Some times of changes, e.g. to data models and formats, will just break downstream systems if not properly advertised in advance. So it’s even more important to consider the impacts of these types of change.

A robust data infrastructure will include an appropriate change notification system for different levels of the system. Some of these will be automated. Some will be part of the process of supporting end users. For example:

  • changes to a row in a dataset might be flagged with a timestamp and a change notice
  • API responses might indicate the version of the object being retrieved
  • dataset metadata might include an indication of the planned frequency of publication and a timestamp for when the dataset was last modified
  • a data portal might include a calendar indicating when key datasets will be updated or a feed of recently updated or changed datasets
  • changes to the data model and the API used to deliver a dataset might be announced and discussed via a developer support forum

These might be implemented as technical features of the platform. But they might also be as simple as an email to users, or a public tweet.

Versioning of data can also help data publishers improve the scalability of their infrastructure and reduce the costs of data publishing.

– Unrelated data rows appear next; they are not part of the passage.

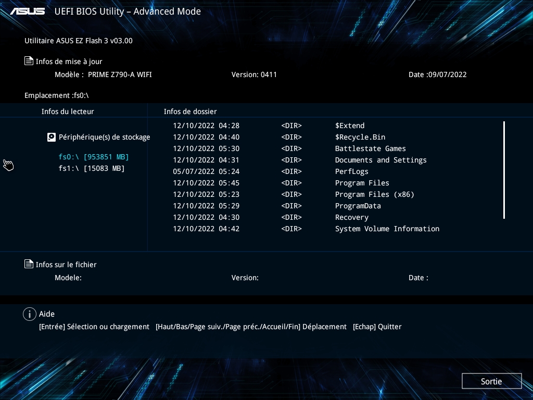Open the ProgramData directory
This screenshot has height=400, width=533.
point(358,206)
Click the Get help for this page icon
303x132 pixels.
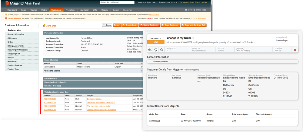[186, 10]
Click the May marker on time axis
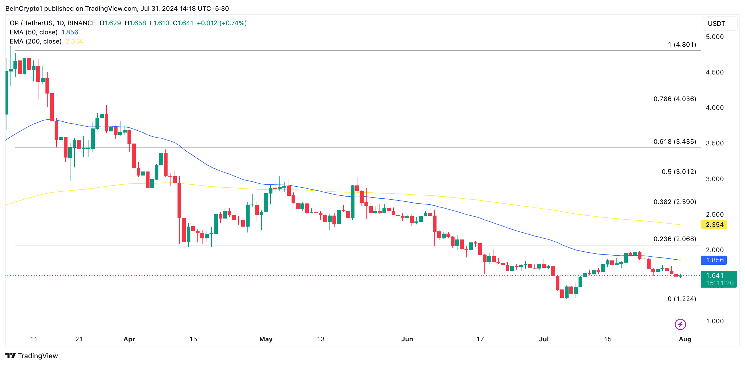 pyautogui.click(x=266, y=339)
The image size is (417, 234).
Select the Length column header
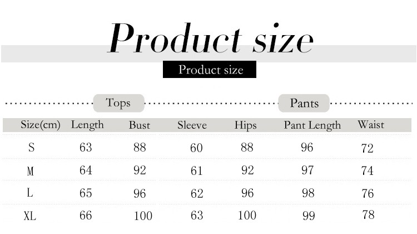pos(87,125)
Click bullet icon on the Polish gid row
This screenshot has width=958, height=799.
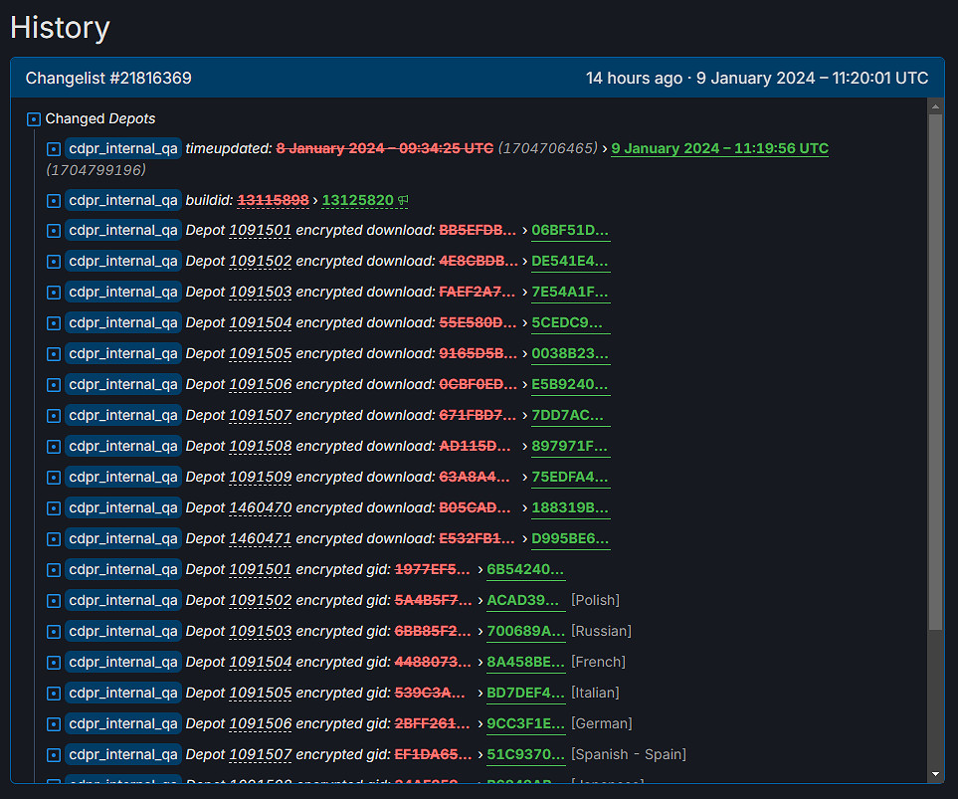54,601
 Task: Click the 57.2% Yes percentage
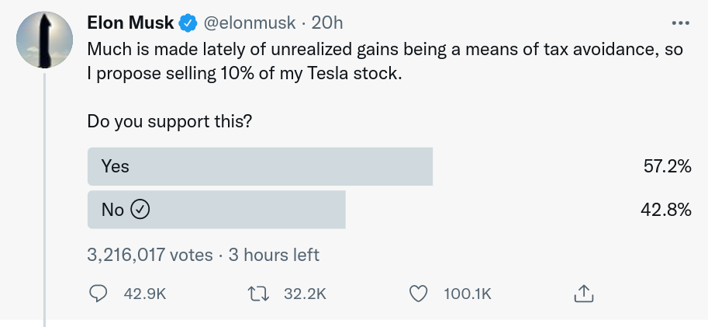tap(668, 166)
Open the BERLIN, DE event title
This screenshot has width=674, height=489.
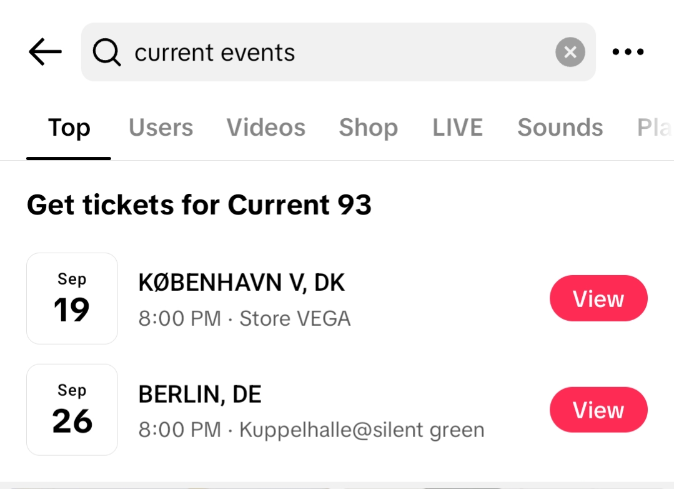pos(200,395)
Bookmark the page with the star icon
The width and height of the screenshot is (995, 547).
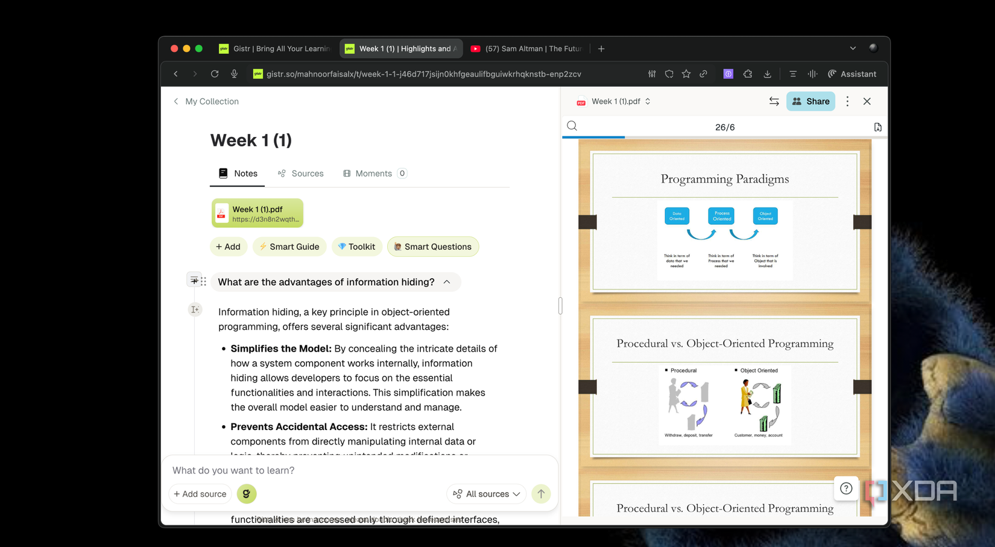click(686, 74)
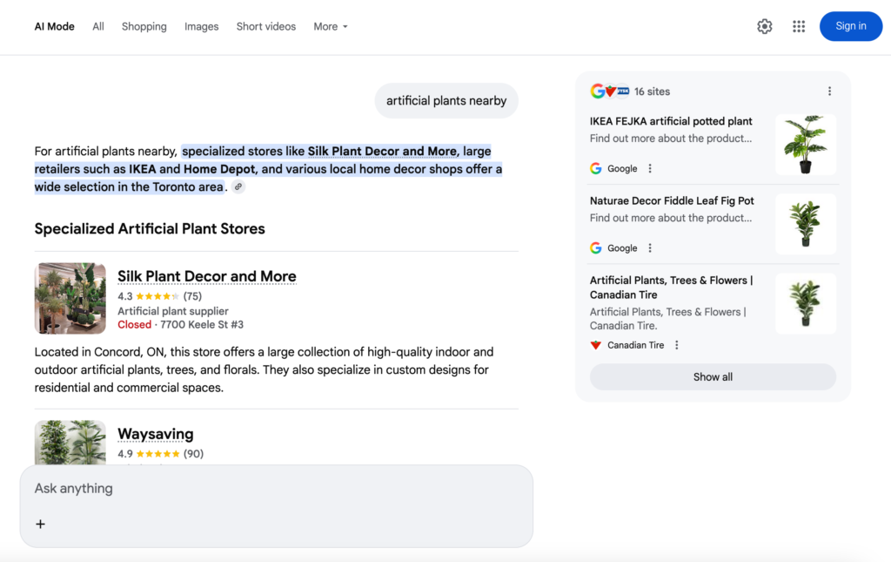Expand the sources list with Show all
The width and height of the screenshot is (891, 562).
click(x=713, y=377)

For example, adding features to data portals that might let data users:

  • make API calls that will only return responses if data has been updated since the user last requested it, e.g. using HTTP Conditional GET. This can reduce bandwidth and load on the publisher by encouraging local caching of data
  • use a checksum and/or timestamps to detect whether bulk downloads have changed to reduce bandwidth
  • subscribe to machine-readable feeds of dataset level changes, to avoid the need for users to repeatedly re-downloading large datasets
  • subscribe to machine-readable feeds of new datasets, to facilitate mirroring of data across systems

Supporting change notification and discovery, even if its just through documentation rather than more automated means, is an important part of engineering any good data platform.

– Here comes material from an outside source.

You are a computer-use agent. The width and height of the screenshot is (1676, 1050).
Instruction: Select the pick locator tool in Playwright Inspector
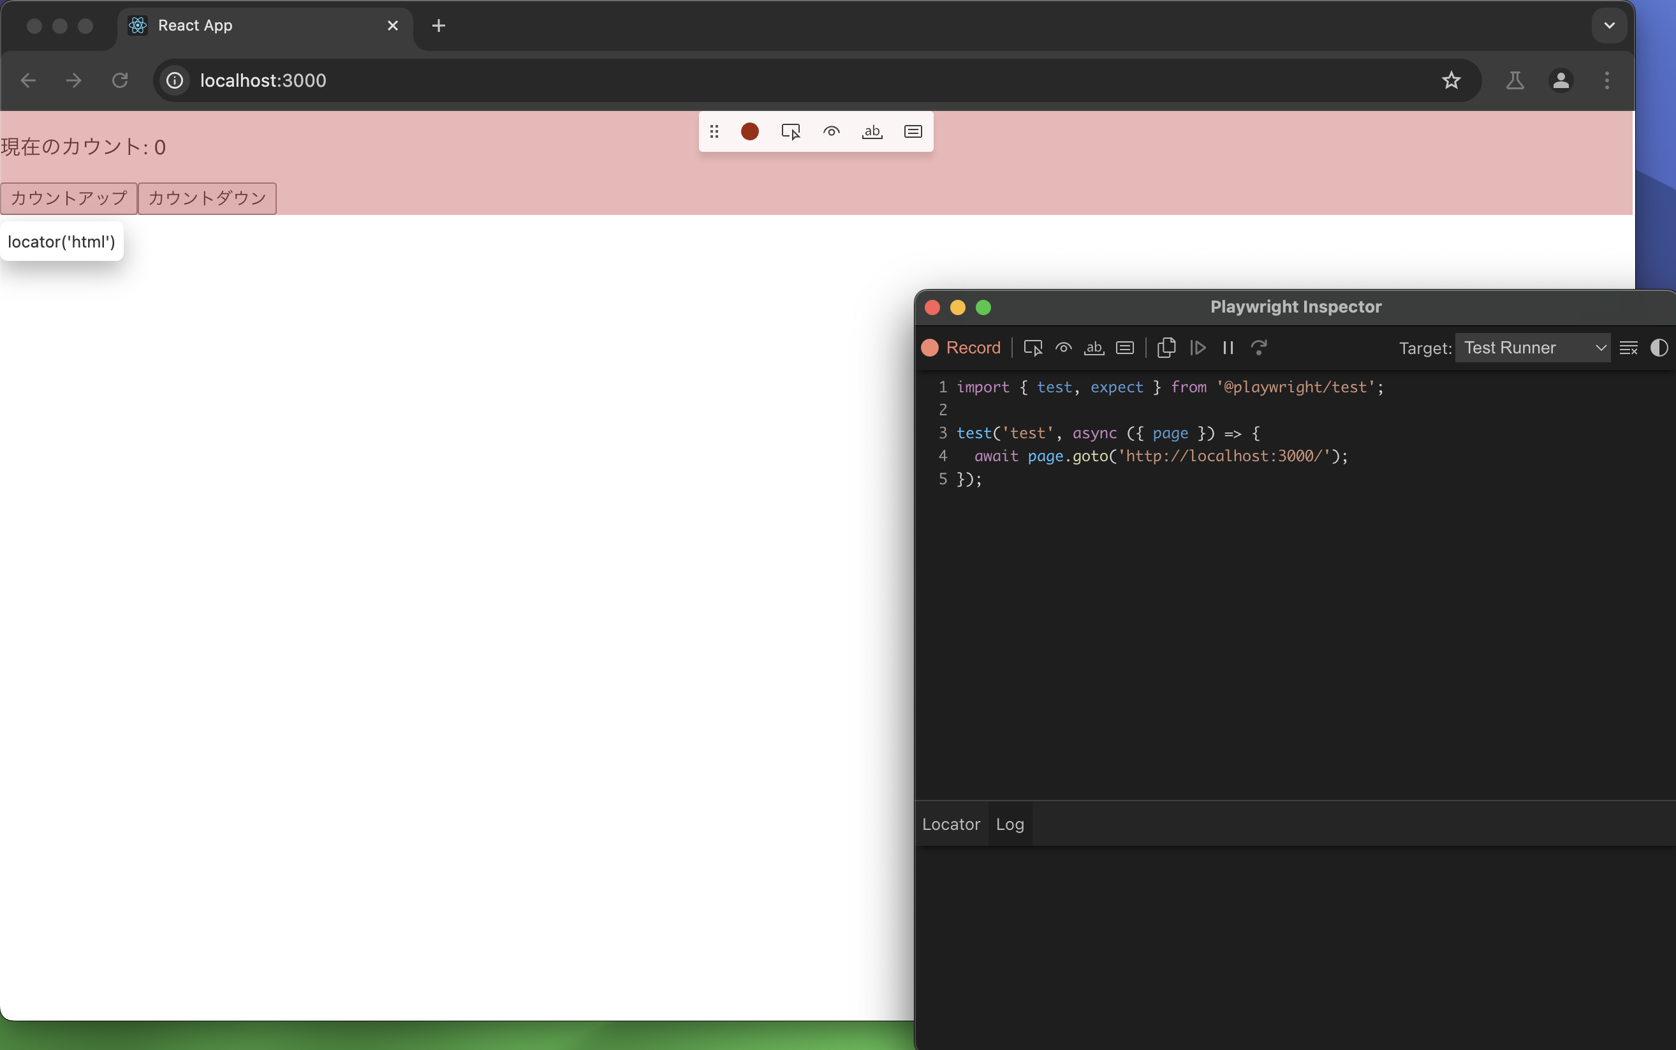[x=1033, y=347]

I think its particularly important for open data (and other data that is liberally licensed) because these datasets are frequently copied, distributed and republished across different platforms. The ability to distribute a dataset, in different formats or with improvements and corrections, is one of the key freedoms that an open licence provides.

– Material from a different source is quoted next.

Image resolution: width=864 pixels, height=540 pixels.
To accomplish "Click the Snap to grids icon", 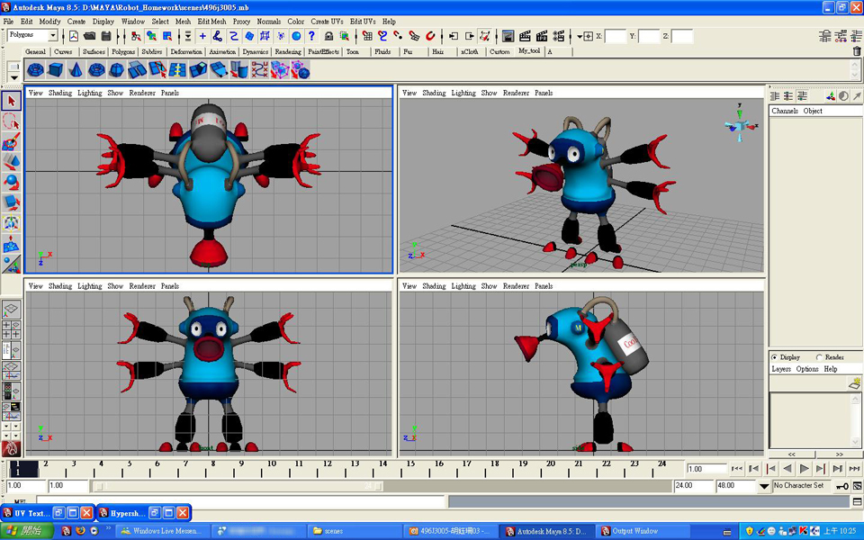I will pyautogui.click(x=367, y=36).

The downside to secondary publishing is that we end up with multiple copies of a dataset, some or all of which might be out of date, or have diverged from the original at different points in time.

Without robust approaches to provenance, change control and discovery, we run the risk of that data becoming out of date and leading to poor analyses and decision making. Multiple copies of the same dataset while increasing ease of use, also increases friction by requiring users to have to find the original authoritative data among all the copies. Or try to figure out whether the copy available in their preferred platform is completely up to date with the original.

Documentation and linking to original sources can help mitigate those problems. But automating change notifications, to allow copies of datasets to be easily synchronised between platforms, at the point they are updated, is also important. I’ve not seen a lot of recent work on documenting these as best practices. I think there’s still some gaps in the standards landscape around data platforms. So I’d be interested to hear of examples.

In the meantime, if you’re building a data platform, think about how you can enable users to more efficiently and automatically consume updated data.

And if you’re republishing primary data in other platforms, make sure you’re including detailed information and documentation about how and when you have last refreshed the dataset. Ideally you copies will be automatically updating as the source changes. Linking to the open source code you ran to make the secondary copy will allow others can repeat that process if they need an updated version faster than you plan to produce one.